Quoted passage ▸
□ □ □ □ □ □ □

Protein arginine methyltransferases (PRMTs) mediate hepatic gluconeogenesis. PRMT1 catalyzes asymmetric methylation of FoxO1, repressing phosphorylation, and promoting its nuclear translocation. PRMT4 and 5 are recruited to the gluconeogenic promoters by interacting with CREB and CRTC2, respectively, where they mediate symmetric dimethylation of histone H3 at arginine 2 (H3R2), leading to enhanced chromatin accessibility at promoters and promoting CREB-dependent transcription. On the other hand, PRMT4 also can mediate arginine methylation in the KIX domain of CBP, leading its dissociation from CREB; PRMT5 can directly promote arginine methylation of SHP, which in turn recruits other chromatin-modifying repressive cofactors (Brm, Sin3A, and HDAC1) to repress gluconeogenic gene expression. PRMT6 can directly mediate asymmetric dimethylation of CTRC2 to enhance the interaction between CRTC2 and CREB.

Figure 4

Hepatic gluconeogenesis is modulated by histone deacetylases (HDACs). In fasting state, increased glucagon/cAMP/PKA signaling pathway induces class IIa HDACs dephosphorylation and nuclear translocation. In nucleus, they recruit class I HDAC3 and form a complex that promotes deacetylation and activation of FoxO1. Class IIb HDAC6 promotes glucocorticoid deacetylation and nuclear translocation. Class III HDACs SIRT1 mediates deacetylation and activation FoxO1 and PGC-1α. During prolonged starvation, Sirt1 can repress glucagon-induced gluconeogenesis through deacetylation and subsequent ubiquitin-dependent degradation of CRTC2.

□ □ □ □ □ □ □

Answer these questions using the passage on hepatic gluconeogenesis:
1. Which three repressive cofactors does SHP recruit after PRMT5 methylates it?
2. In the fasting state, which signaling pathway induces class IIa HDAC dephosphorylation and nuclear translocation?
3. During prolonged starvation, by what means does Sirt1 repress glucagon-induced gluconeogenesis?
The material that comes next has no connection to the passage on hepatic gluconeogenesis.

□ □ □ □ □ □ □

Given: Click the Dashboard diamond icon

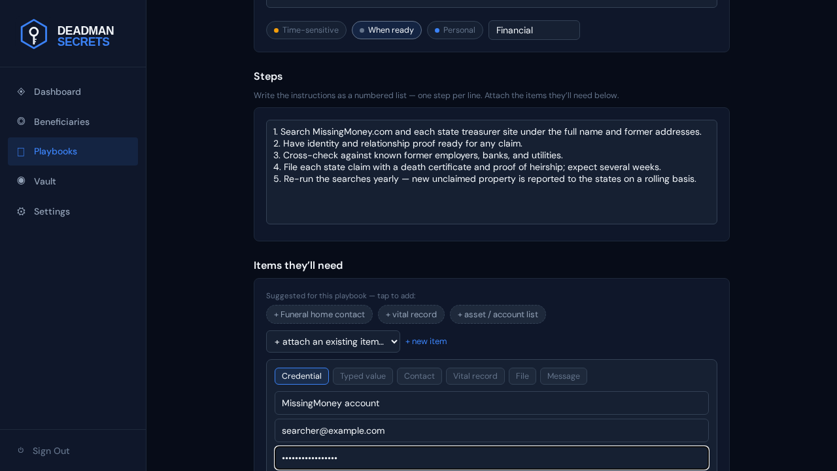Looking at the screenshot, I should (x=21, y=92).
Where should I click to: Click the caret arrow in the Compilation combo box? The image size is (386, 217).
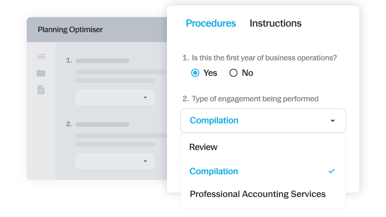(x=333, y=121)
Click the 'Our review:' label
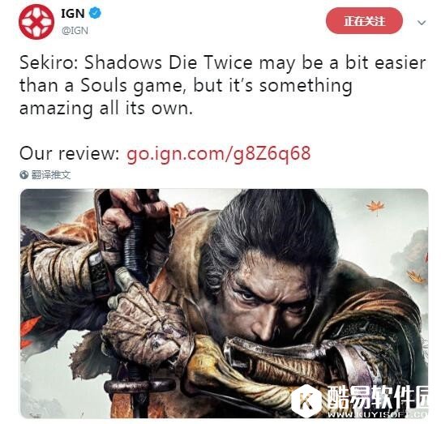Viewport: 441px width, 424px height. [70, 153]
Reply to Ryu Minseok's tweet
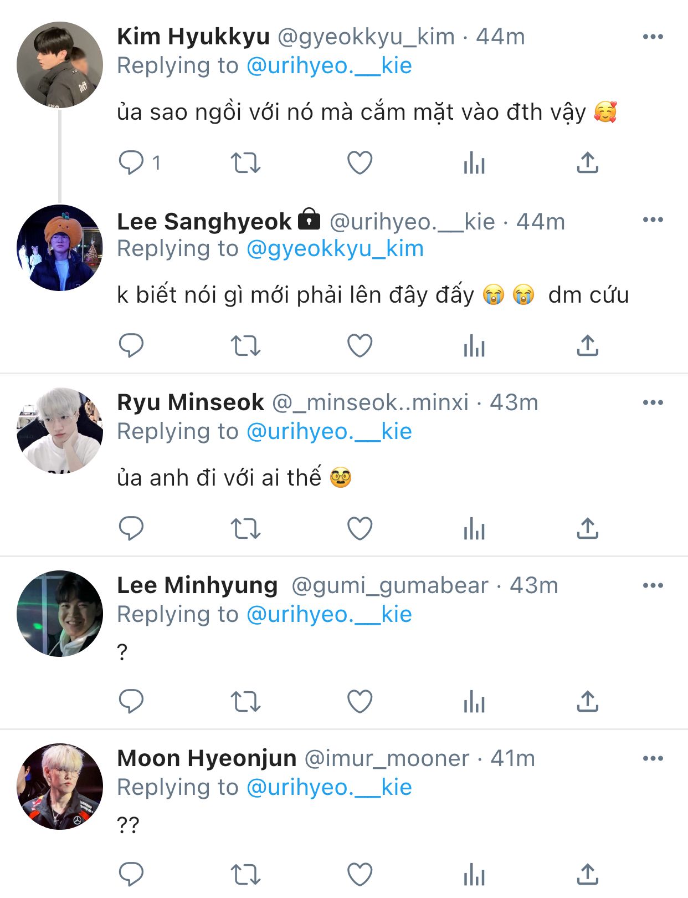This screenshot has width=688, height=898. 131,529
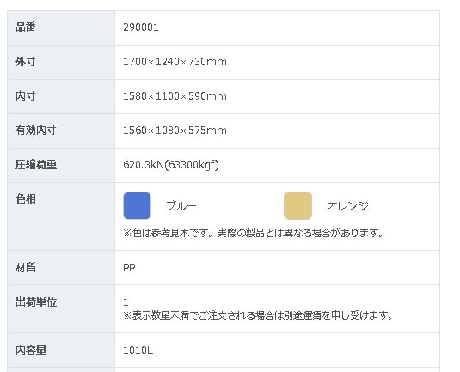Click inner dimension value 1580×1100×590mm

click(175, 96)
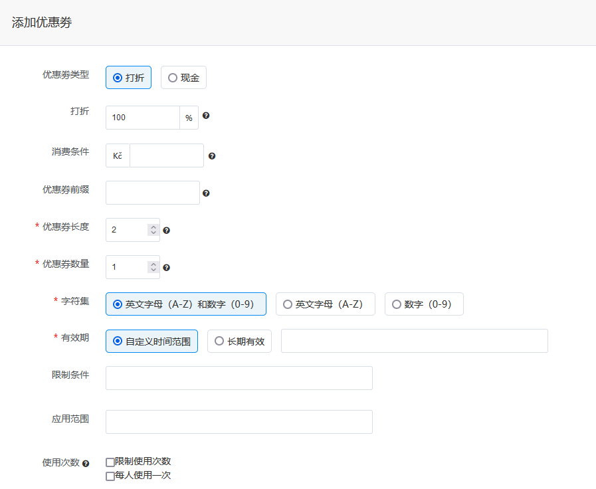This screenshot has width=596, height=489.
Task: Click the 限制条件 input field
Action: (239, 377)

□ □ □ □ □ □ □

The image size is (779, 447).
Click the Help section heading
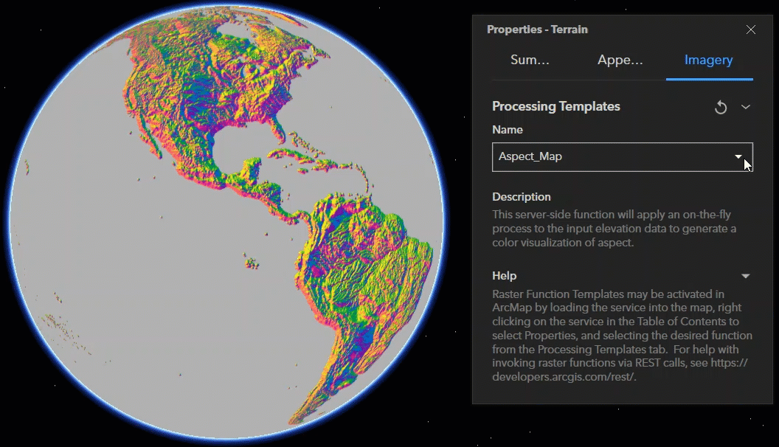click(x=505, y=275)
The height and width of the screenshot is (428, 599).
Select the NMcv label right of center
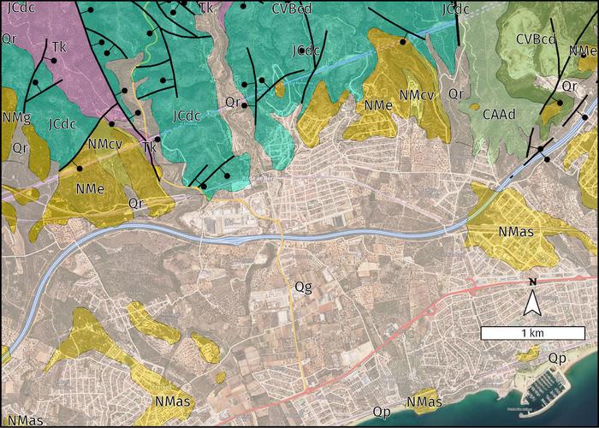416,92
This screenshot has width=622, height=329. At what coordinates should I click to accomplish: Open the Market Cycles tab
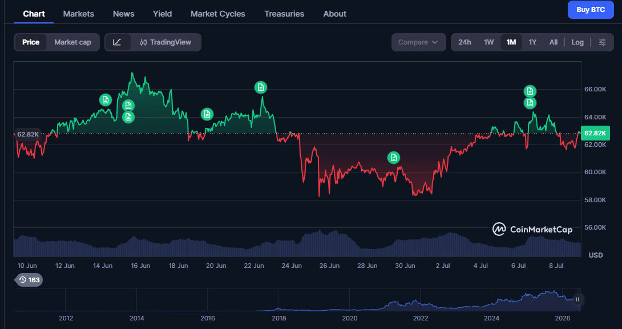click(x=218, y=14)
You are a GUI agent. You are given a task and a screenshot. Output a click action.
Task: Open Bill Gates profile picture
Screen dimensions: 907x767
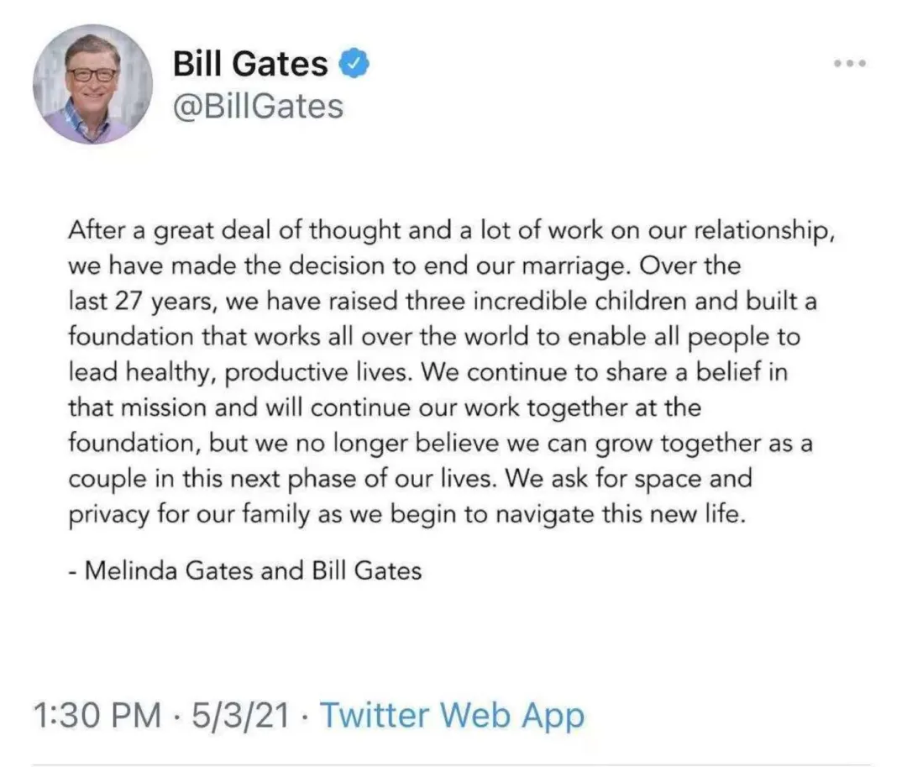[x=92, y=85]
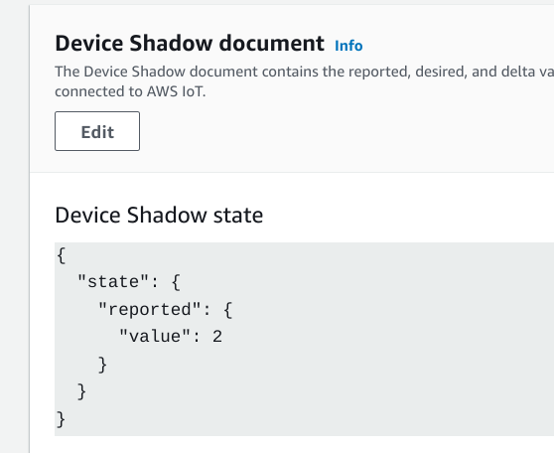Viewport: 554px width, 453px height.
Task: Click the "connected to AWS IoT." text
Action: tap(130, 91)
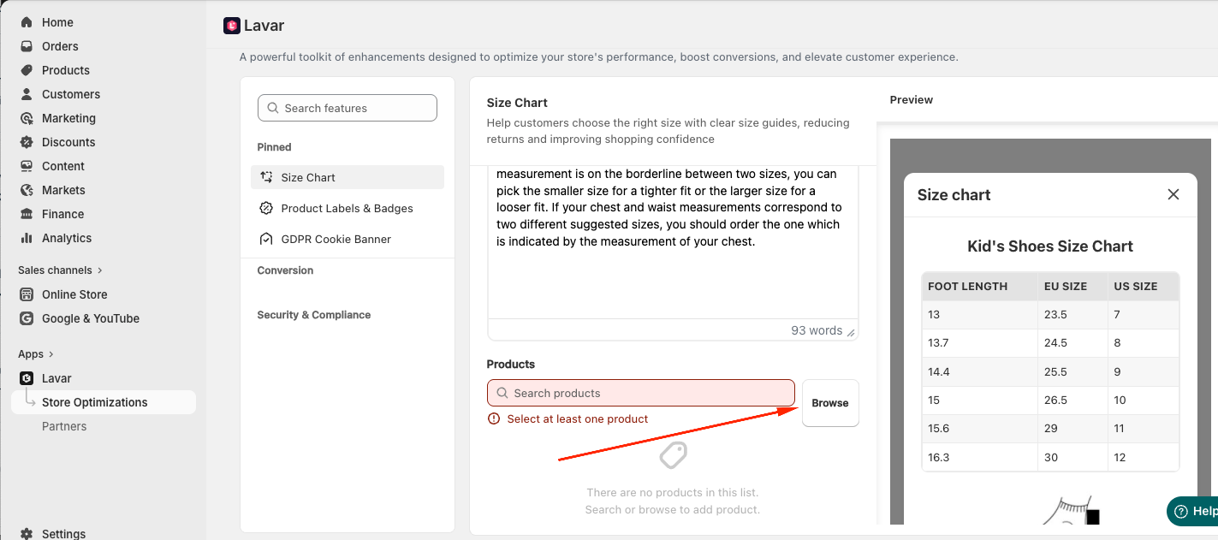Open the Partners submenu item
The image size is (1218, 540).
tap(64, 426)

□ □ □ □ □ □ □

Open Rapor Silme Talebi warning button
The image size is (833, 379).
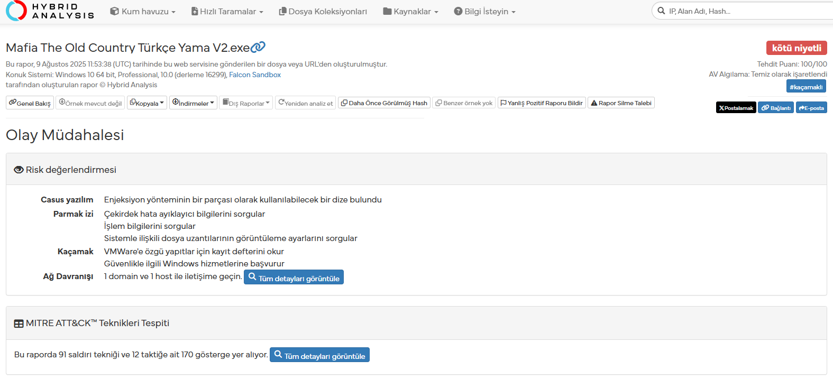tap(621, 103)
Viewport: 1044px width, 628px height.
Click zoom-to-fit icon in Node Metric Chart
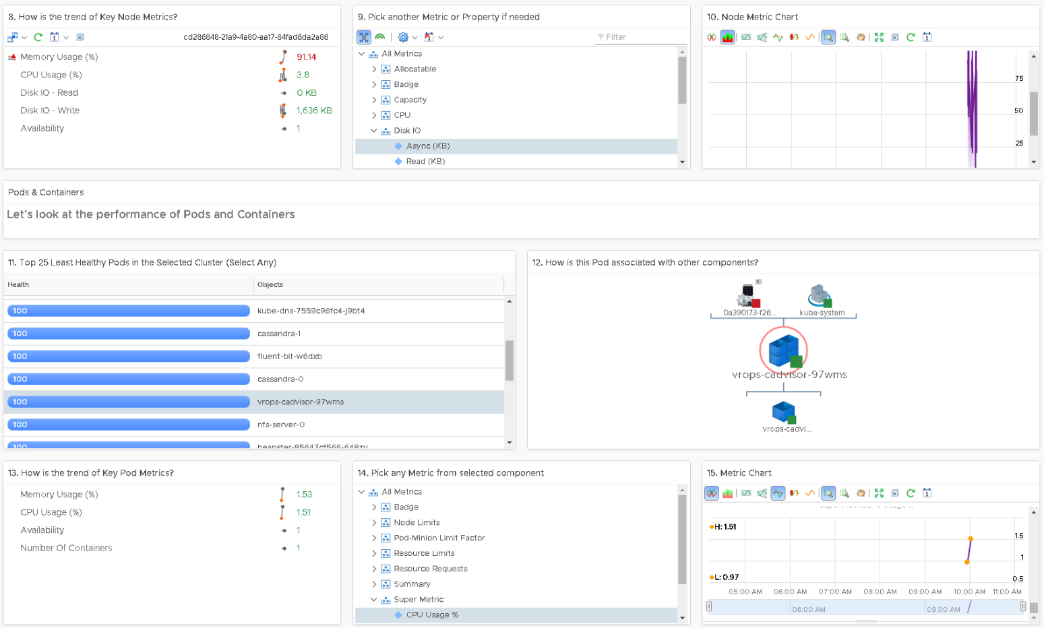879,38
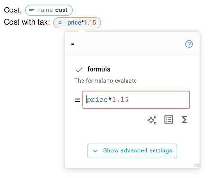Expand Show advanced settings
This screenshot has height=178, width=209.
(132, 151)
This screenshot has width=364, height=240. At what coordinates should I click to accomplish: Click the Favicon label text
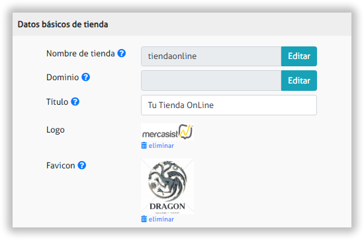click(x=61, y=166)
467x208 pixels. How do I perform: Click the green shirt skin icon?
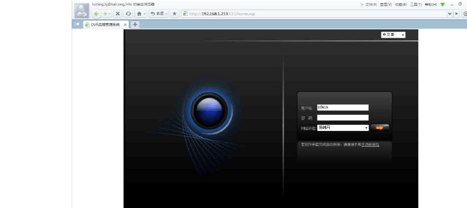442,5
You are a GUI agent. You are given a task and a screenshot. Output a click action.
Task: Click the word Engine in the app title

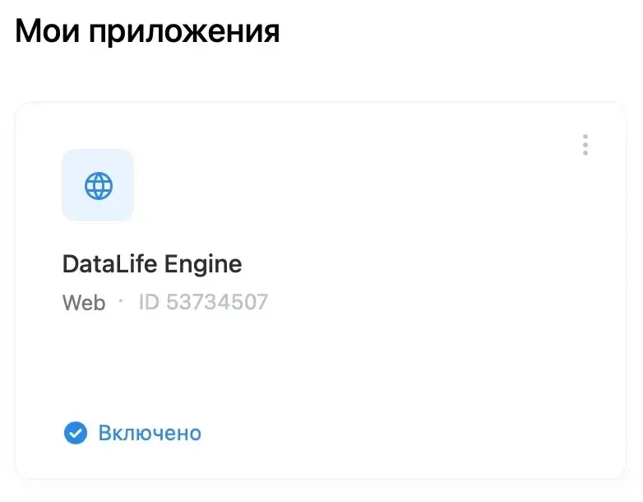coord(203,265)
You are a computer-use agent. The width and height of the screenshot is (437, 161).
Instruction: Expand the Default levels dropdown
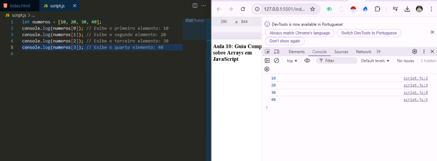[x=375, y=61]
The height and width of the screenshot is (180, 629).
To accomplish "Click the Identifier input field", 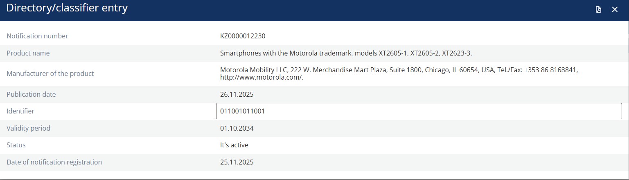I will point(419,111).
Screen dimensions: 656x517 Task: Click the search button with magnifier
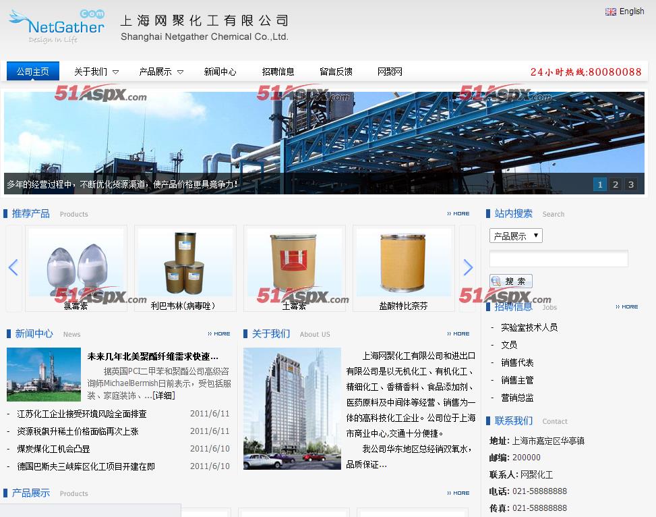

□ □ □ □ □ □ □

Solution to the exercise ▸
1. Brm, Sin3A, and HDAC1.
2. The glucagon/cAMP/PKA signaling pathway.
3. Through deacetylation and subsequent ubiquitin-dependent degradation of CRTC2.